The Australian Tax Office (ATO) has recently reissued a warning in which it tells Australia’s cryptocurrency traders they have to declare their crypto trading gains when reporting annual revenues.

According to Lifehacker Liz Russell, a senior tax agent at Etax.com.au, said it’s important for traders to understand the ATO sees cryptocurrencies as property and not currencies. This means gains made from selling crypto are to be included as capital gains tax, which also applies to real estate and shares.

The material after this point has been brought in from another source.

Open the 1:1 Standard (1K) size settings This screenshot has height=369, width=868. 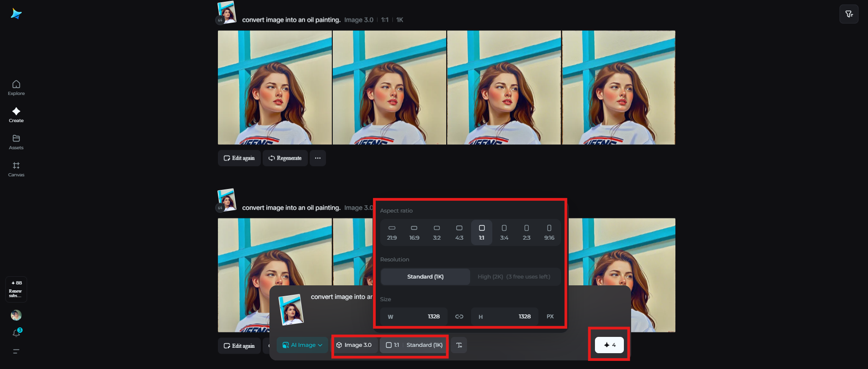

The ATO has also clarified that if a cryptocurrency is held for over a year, then the Australian taxpayer who holds it may get a discount of 50% on the capital gains tax. Russell added:

Let’s say you originally bought AUD 5,000 worth of XEM. If you later traded it for fiat currency of AUD 8,500, then the AUD 3,500 in profit is considered a capital gain, and you’ll need to add it to your assessable income for the financial year – much like you would any gains you make the sale of shares or an investment property.

Per Russell, the ATO is reportedly “doubling down with its data-matching technology” to make sure cryptocurrency traders pay taxes related to their gains, but exempts crypto assets worth less than AUD $10,000 as these are considered an asset for enjoyment or personal use.

Declaring Losses

This year the cryptocurrency market saw a significant decline, with BTC, the flagship cryptocurrency, going form a near $20,000 all-time high to a $3,200 low before starting to recover.

As such, Russell noted some may end up having to declare losses, which may help them reduce tax liability. The tax agent was quoted as saying:

For example if you made a $3,000 loss on the sale of cryptocurrency but a $4,000 gain on the sale of shares, your net capital gain would be the $4,000 gain minus the $3,000 loss, equalling a $1,000 capital gain.

ATO To Enforce KYC While Eyeing Crypto-Trading Gains

Reportedly, the ATO is also making it mandatory for cryptocurrency exchanges operating in Australia to verify the identity of its customers, and to report suspicious transactions that go over the AUD $10,000 limit.

Per Lifehacker’s report, an ATO spokesperson was quoted as saying:

While there is no specific label on the capital gains schedule or income tax return to identify how many people have invested in cryptocurrency we are still looking at lodgement activity this year to determine any significant impact of cryptocurrencies.

The spokesperson added, however, that through its advice and community channel areas it has received an “increase in questions relating to tax obligations of cryptocurrency activity.” Per the spokesperson, the tax agency sees this as a “positive in people wanting to do the right thing in meeting their obligations.”